Buckley’s wasn’t the only attempt to explain the senator via fiction. So too did Richard Condon in his Cold War classic, The Manchurian Candidate (1959). Condon took the oft-repeated phrase of liberal anticommunists toward McCarthy — that he did such damage to the cause of anticommunism that “he may as well have been a KGB agent” — and fashioned it onto the wife of the McCarthy-type senator. Hence, the sheer reckless self-destructiveness of McCarthy’s behavior had method to the madness; its chief purpose was to create a debilitating climate of fear at home and to sever Cold War alliances abroad that would usher in a Soviet takeover of the United States. Thus, his rapidly changing numbers from 205 to 81 to 10 and then back again, was a KGB plot to disorient the country.
There have been many factors attributed to the rise of McCarthy. As mentioned previously, some have located it in the frustration citizens felt over the state of the world. Others have located it in the self-serving tactics of Republicans eager to regain the White House after a 20 year gap. But rarely mentioned was the behavior of the Hollywood Ten, a group of screenwriters called to testify before HUAC in 1947, and Hiss.
Neither group would ever hone up to whether they were communists or not. The Ten, in particular, appeared guilty of a conspiracy, by pretending to answer questions when they were not. To the public, Hiss was such a liar that he would continue to wreck policy had it not been for anticommunists like Richard Nixon.

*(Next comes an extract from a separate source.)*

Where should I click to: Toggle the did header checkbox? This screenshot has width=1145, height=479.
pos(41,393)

In many ways, the left was complicit in the rise of McCarthy. Some got him into office, while others in their prevaricating behavior kept him there.

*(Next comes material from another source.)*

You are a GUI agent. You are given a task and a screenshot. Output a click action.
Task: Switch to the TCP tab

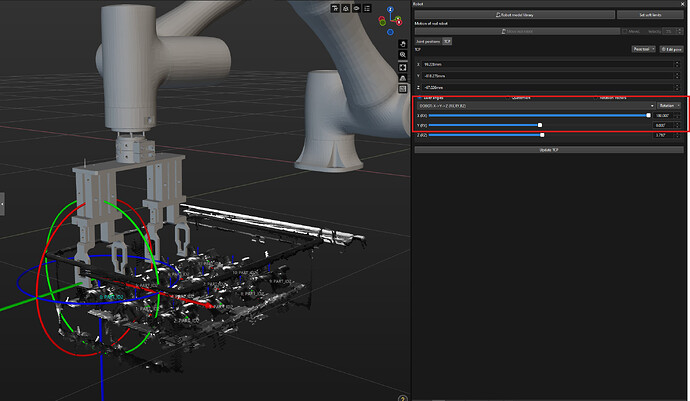(447, 42)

In “Blacklisted by History” noted author M. Stanton Evans, after six years of research, determined that the conventional image of McCarthy was all wrong and that his accusations of communist infiltration of government were completely true. All those he accused were proven to be Russian agents or members of the communist Party by the Venona cables (agent messages between the US and the Kremlin released after the collapse of the USSR). In the end it was McCarthy who was wrongly smeared by the left and there appears to be no end to his vilification.

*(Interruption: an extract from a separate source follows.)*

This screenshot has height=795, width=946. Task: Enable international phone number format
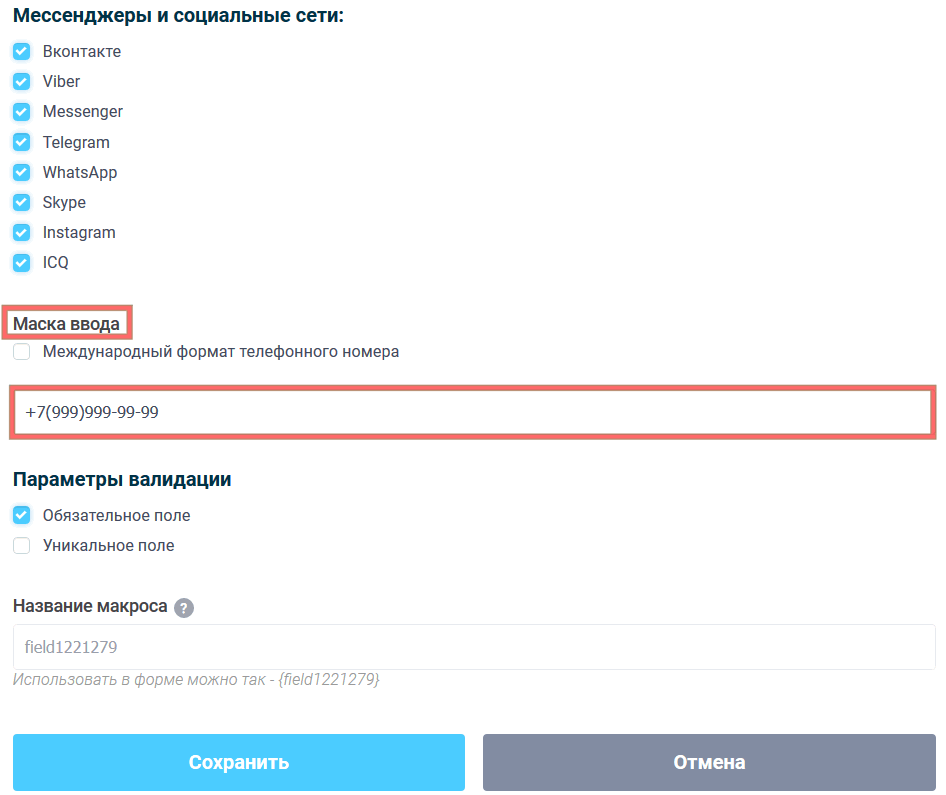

Thanks for sharing that, Joe. I look forward to reading it.
I’d love nothing more than to see this bastion of leftist propaganda (i.e., the McCarthy hearings) removed from the entire discussion of communism. Ultimately, it’s a distraction from the 85 million people communism slaughtered during peacetime (communiststats.com). When teachers, in particular, reduce communism to a study of the McCarthy hearings, it’s “as is as if a dragon landed in the backyard, and the teacher chooses only to talk about a flea in its ear.”